__Exercise requirements__
Show every line from the data below that includes "beside".

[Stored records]
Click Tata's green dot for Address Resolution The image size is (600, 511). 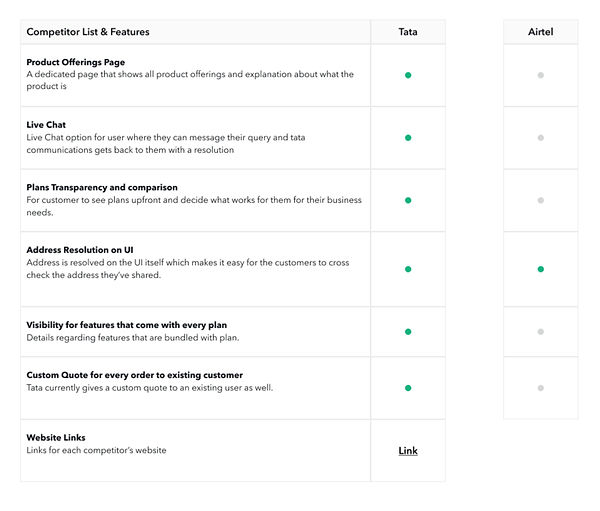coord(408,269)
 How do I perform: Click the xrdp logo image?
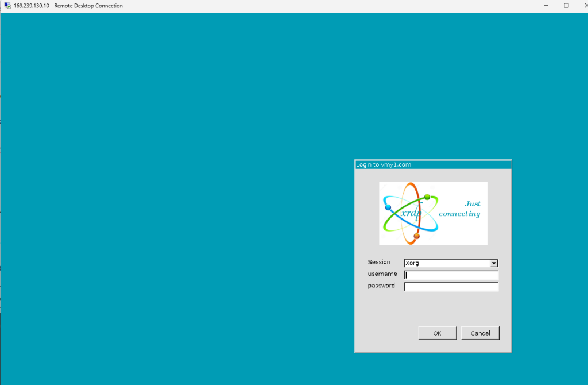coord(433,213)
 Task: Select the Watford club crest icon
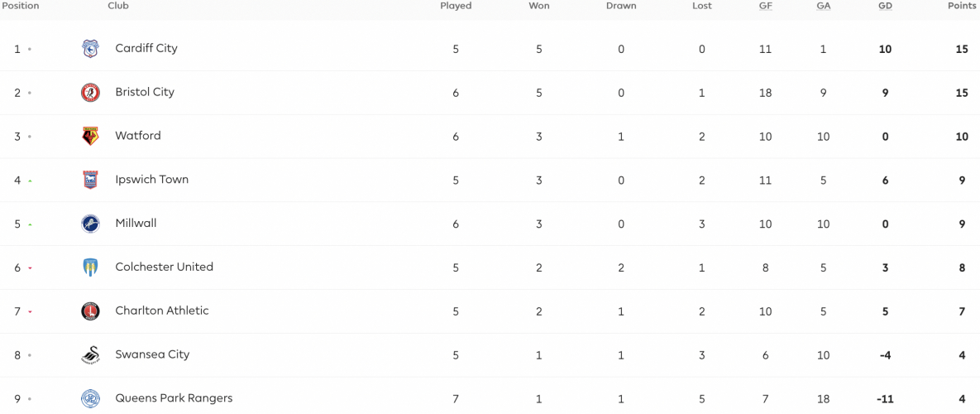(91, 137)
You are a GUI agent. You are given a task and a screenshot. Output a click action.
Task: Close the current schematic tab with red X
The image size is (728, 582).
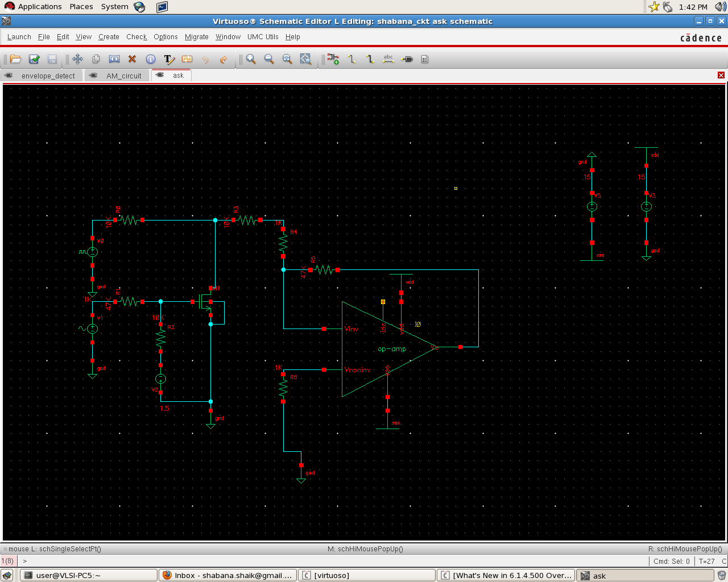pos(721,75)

* * *

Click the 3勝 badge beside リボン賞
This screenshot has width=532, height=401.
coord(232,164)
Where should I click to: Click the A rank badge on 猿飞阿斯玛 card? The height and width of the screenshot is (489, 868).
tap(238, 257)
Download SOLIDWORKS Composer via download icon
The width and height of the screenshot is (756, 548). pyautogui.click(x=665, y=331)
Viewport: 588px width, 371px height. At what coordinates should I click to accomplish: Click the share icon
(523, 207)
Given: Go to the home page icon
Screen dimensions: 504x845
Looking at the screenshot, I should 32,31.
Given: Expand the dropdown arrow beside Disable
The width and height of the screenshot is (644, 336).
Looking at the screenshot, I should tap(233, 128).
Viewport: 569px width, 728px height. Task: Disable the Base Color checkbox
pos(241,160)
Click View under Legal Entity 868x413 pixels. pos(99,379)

__Problem solution__
Click the 3勝 badge beside リボン賞
Given: Expand the dropdown arrow beside Disable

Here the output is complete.